Most game designers are not psychics.* Offering different levels of challenges makes your game available to a larger number of players across a spectrum of aptitude, experience, and even mood. Many games that do not have an explicit difficulty selection option instead have different difficulty protagonist and antagonist choices. This is especially true in strategic and tactical war games for instance where you can choose your side and a scenario. It is also true of most CRPGs, there are easy classes and hard classes even in old style real roguelikes.
Adaptive difficulty that makes the game harder is quite interesting. Making it easier seems counterproductive, outside of explicit player choice via selecting easy difficulty mode, I expect a game to get progressively harder. End game and late game play can easily become boring if the game doesn't become more difficult. The trouble is, again most designers are not psychics. It is a complete crapshoot as to whether or not the designer's initial choice in rate of progression is satisfactory.
As to meta-gaming an adaptive difficulty implementation.. well if that floats your boat have fun.

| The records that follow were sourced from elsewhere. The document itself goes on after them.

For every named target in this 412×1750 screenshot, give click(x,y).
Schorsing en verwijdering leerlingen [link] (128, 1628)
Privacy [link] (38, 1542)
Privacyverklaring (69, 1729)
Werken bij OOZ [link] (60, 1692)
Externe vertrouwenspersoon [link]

Personally I don't see the point for stand alone crpgs or turn based tactical where you are only competing ultimately against yourself. However, games are all about wasting time in amusing ways, so if it amuses someone, great!
As far as the designer having some holy vision and set in stone rule set, that's a recipe for failure. A vision is a plan, great to have one, needed even, but as in the nature of all plans it will not survive contact with the enemy unscathed. A vision and the ruleset which bounds its expression, must both be adaptable to the realities of the presentation environment and the audience if it is to have any lasting presence. Adaptive difficulty seems to be a way to help automate that necessary adaption for the designer and let him or her get on with adding more depth or creating a new experience.
*Can't prove that none of them are, there are a few that may be, then again perhaps its another type of psych behavior: psychotic.